● **Set exercise**: Please return each of the following records word for word, with nothing changed.

● **Provided data**:
============================================================

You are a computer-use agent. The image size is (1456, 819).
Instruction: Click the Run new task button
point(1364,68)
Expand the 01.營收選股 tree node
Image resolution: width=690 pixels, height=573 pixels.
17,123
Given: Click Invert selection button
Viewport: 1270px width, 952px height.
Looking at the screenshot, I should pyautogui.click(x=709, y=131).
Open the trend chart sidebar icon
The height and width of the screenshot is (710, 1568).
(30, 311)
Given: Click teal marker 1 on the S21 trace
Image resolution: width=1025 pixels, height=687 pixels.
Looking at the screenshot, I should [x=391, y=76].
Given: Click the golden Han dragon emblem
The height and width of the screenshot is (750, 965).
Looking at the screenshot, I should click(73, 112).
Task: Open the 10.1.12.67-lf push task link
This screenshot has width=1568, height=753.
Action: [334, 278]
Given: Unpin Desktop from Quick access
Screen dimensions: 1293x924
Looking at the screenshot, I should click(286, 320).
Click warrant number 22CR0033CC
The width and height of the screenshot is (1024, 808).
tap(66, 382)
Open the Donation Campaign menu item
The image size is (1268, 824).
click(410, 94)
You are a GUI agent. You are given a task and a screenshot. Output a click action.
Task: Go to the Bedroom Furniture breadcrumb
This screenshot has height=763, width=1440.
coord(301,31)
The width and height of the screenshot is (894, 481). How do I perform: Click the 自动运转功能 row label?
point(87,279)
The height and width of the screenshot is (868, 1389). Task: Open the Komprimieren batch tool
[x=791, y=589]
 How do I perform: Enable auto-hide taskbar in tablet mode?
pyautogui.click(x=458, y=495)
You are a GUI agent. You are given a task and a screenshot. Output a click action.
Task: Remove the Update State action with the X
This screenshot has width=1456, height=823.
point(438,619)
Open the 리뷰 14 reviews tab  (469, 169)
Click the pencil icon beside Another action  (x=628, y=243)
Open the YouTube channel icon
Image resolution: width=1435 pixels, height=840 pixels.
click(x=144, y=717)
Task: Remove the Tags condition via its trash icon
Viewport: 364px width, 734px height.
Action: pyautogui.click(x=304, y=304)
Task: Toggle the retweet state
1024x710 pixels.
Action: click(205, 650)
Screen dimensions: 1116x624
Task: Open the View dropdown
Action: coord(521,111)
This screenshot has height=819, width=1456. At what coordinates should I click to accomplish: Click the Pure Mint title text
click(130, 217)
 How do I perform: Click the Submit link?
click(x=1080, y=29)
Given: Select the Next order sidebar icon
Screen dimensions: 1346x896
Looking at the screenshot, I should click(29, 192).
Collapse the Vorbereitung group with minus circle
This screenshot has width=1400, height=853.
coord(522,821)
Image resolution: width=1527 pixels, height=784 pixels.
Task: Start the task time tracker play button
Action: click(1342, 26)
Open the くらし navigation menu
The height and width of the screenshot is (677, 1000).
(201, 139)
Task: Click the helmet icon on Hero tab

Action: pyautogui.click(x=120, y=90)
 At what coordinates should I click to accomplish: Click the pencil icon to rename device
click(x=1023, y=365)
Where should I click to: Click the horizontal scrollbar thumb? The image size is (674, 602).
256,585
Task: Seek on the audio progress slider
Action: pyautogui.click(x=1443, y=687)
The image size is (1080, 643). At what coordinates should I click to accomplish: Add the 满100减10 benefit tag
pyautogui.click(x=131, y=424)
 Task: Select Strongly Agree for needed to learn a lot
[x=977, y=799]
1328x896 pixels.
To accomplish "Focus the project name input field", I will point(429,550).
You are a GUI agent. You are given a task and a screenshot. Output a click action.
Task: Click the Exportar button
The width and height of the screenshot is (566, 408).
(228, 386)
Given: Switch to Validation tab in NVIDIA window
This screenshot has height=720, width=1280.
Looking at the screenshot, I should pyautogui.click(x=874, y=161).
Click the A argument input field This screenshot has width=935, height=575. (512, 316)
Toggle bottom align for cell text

============================================================

● **Solution to the exercise**:
You are a computer-use agent. The image size is (1456, 819).
Instruction: Click the Run new task button
point(1364,68)
Expand the 01.營收選股 tree node
Image resolution: width=690 pixels, height=573 pixels.
17,123
Given: Click Invert selection button
Viewport: 1270px width, 952px height.
Looking at the screenshot, I should pyautogui.click(x=709, y=131).
Open the trend chart sidebar icon
The height and width of the screenshot is (710, 1568).
(30, 311)
Given: Click teal marker 1 on the S21 trace
Image resolution: width=1025 pixels, height=687 pixels.
Looking at the screenshot, I should [x=391, y=76].
Given: Click the golden Han dragon emblem
The height and width of the screenshot is (750, 965).
Looking at the screenshot, I should click(73, 112).
Task: Open the 10.1.12.67-lf push task link
This screenshot has width=1568, height=753.
Action: [334, 278]
Given: Unpin Desktop from Quick access
Screen dimensions: 1293x924
Looking at the screenshot, I should click(286, 320).
Click warrant number 22CR0033CC
The width and height of the screenshot is (1024, 808).
tap(66, 382)
Open the Donation Campaign menu item
The image size is (1268, 824).
click(410, 94)
You are a GUI agent. You are given a task and a screenshot. Output a click action.
Task: Go to the Bedroom Furniture breadcrumb
This screenshot has height=763, width=1440.
coord(301,31)
The width and height of the screenshot is (894, 481). How do I perform: Click the 自动运转功能 row label?
point(87,279)
The height and width of the screenshot is (868, 1389). Task: Open the Komprimieren batch tool
[x=791, y=589]
 How do I perform: Enable auto-hide taskbar in tablet mode?
pyautogui.click(x=458, y=495)
You are a GUI agent. You are given a task and a screenshot. Output a click action.
Task: Remove the Update State action with the X
This screenshot has width=1456, height=823.
point(438,619)
Open the 리뷰 14 reviews tab  (469, 169)
Click the pencil icon beside Another action  (x=628, y=243)
Open the YouTube channel icon
Image resolution: width=1435 pixels, height=840 pixels.
click(x=144, y=717)
Task: Remove the Tags condition via its trash icon
Viewport: 364px width, 734px height.
Action: pyautogui.click(x=304, y=304)
Task: Toggle the retweet state
1024x710 pixels.
Action: click(205, 650)
Screen dimensions: 1116x624
Task: Open the View dropdown
Action: coord(521,111)
This screenshot has height=819, width=1456. At what coordinates should I click to accomplish: Click the Pure Mint title text
click(130, 217)
 How do I perform: Click the Submit link?
click(x=1080, y=29)
Given: Select the Next order sidebar icon
Screen dimensions: 1346x896
Looking at the screenshot, I should click(29, 192).
Collapse the Vorbereitung group with minus circle
This screenshot has width=1400, height=853.
coord(522,821)
Image resolution: width=1527 pixels, height=784 pixels.
Task: Start the task time tracker play button
Action: click(1342, 26)
Open the くらし navigation menu
The height and width of the screenshot is (677, 1000).
(201, 139)
Task: Click the helmet icon on Hero tab

Action: pyautogui.click(x=120, y=90)
 At what coordinates should I click to accomplish: Click the pencil icon to rename device
click(x=1023, y=365)
Where should I click to: Click the horizontal scrollbar thumb? The image size is (674, 602).
256,585
Task: Seek on the audio progress slider
Action: pyautogui.click(x=1443, y=687)
The image size is (1080, 643). At what coordinates should I click to accomplish: Add the 满100减10 benefit tag
pyautogui.click(x=131, y=424)
 Task: Select Strongly Agree for needed to learn a lot
[x=977, y=799]
1328x896 pixels.
To accomplish "Focus the project name input field", I will point(429,550).
You are a GUI agent. You are given a task and a screenshot. Output a click action.
Task: Click the Exportar button
The width and height of the screenshot is (566, 408).
(228, 386)
Given: Switch to Validation tab in NVIDIA window
This screenshot has height=720, width=1280.
Looking at the screenshot, I should pyautogui.click(x=874, y=161).
Click the A argument input field This screenshot has width=935, height=575. (512, 316)
Toggle bottom align for cell text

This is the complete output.